I was happy to read the headline in the Wall
Street Journal "CalPERS Lowers Target Rate" which
implied the fund had realized it was coming up way short on its investment
strategy and needed to make a turn in another direction. But upon reading the story, I found that they
had lowered their expected rate of return from 7.75% to 7.5%. I don't think that's nearly enough. The fund has earned an average rate of return
of 5.1% over the past ten years, although it did make a 7.5% return over 20
years, which included the dot-com bubble.
By lowering its rate of return, the state of California, schools and
county agencies will have to kick in a bit more to cover an expected shortfall,
however, I think expecting a return of 7.5% might be too aggressive. The move does require the state to kick an
additional $300 million annually, but the fund only earned a
1.1% rate of return last year and putting aggressive
targets forward won't help the 1.6 million Californians who currently rely on
CalPERS benefits if these targets aren't met.
And it certainly won't help the next generation of retirees. The Board which oversees CalPERS rejected
the advice of its actuary to lower the expected rate of return to
7.25%. My guess is that they felt making
a reduction of 500 basis points in the expected rate of return would be too
unpopular with union employees (union representatives comprise six members of a
board of 13) and the state of California.
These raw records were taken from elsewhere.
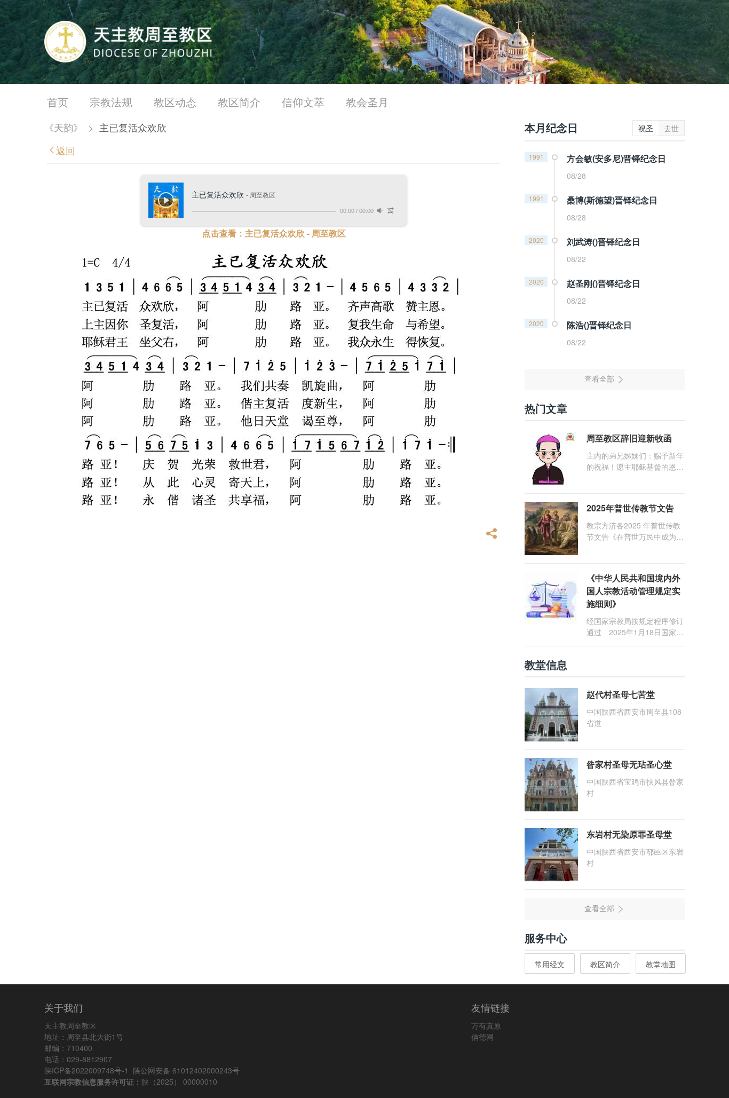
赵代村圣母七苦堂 (621, 694)
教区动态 (175, 101)
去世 (671, 128)
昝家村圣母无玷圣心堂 (629, 764)
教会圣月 (367, 101)
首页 (57, 101)
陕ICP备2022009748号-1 (86, 1070)
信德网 (482, 1036)
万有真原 (486, 1025)
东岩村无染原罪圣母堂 (629, 834)
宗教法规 (111, 101)
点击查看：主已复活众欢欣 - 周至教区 (274, 233)
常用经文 (550, 964)
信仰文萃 (303, 101)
It's going to be politically unpopular to do any type of reduction. But employees must face reality. The stock market is extremely volatile and
there's no guarantee that historical rates of return will hold up. Even those at CalPERS don't seem extremely
bullish. "At least this is a move in the right direction, but we are still
kicking the can down the road," CalPERS board member Dan Dunmoyer told
Bloomberg Businessweek. The actuary who
proposed a greater reduction told the CalPERS Board that the fund had a 50%
chance it could generate a 7.5% rate of return over the next decade. I don't like those odds when calculating what
someone may have in their supposed golden years. There's more than $100 million/year at
stake. California will spend $3.5
billion in the current fiscal year ending June 30 on pension benefits, and lowering
the rate of return to 7.5% will raise costs by $167 million in this year alone. Lowering it to 7.25% like the actuary
recommended, however, would have raised costs by $425 million, 2.5x the amount
not double as you would expect by lowering the expected rate of return by twice
as many percentage points. It's not a
linear equation. If the rate of return
drops a couple of percentage points, the shortfall would add more than $1
billion per year to the deficit. With
the new change in assumptions, the fund now estimates it will have 70-75% of
funds needed to cover promised benefits.
But Stanford University came out with a report that estimated the fund
will generate an estimated 6.2% annual return which would mean it only has 58%
of the funds it needs to make good on its promises. It's anyone guess what will happen with the
stock market. Let's hope retires don't
end up with IOUs from our state government in lieu of their pensions and
long-term care benefits. I remember well
the year I got an IOU from the state of California instead of my tax refund. I was not a happy camper. I would have been really unhappy if this were
my income for the month and I needed to pay rent and other bills.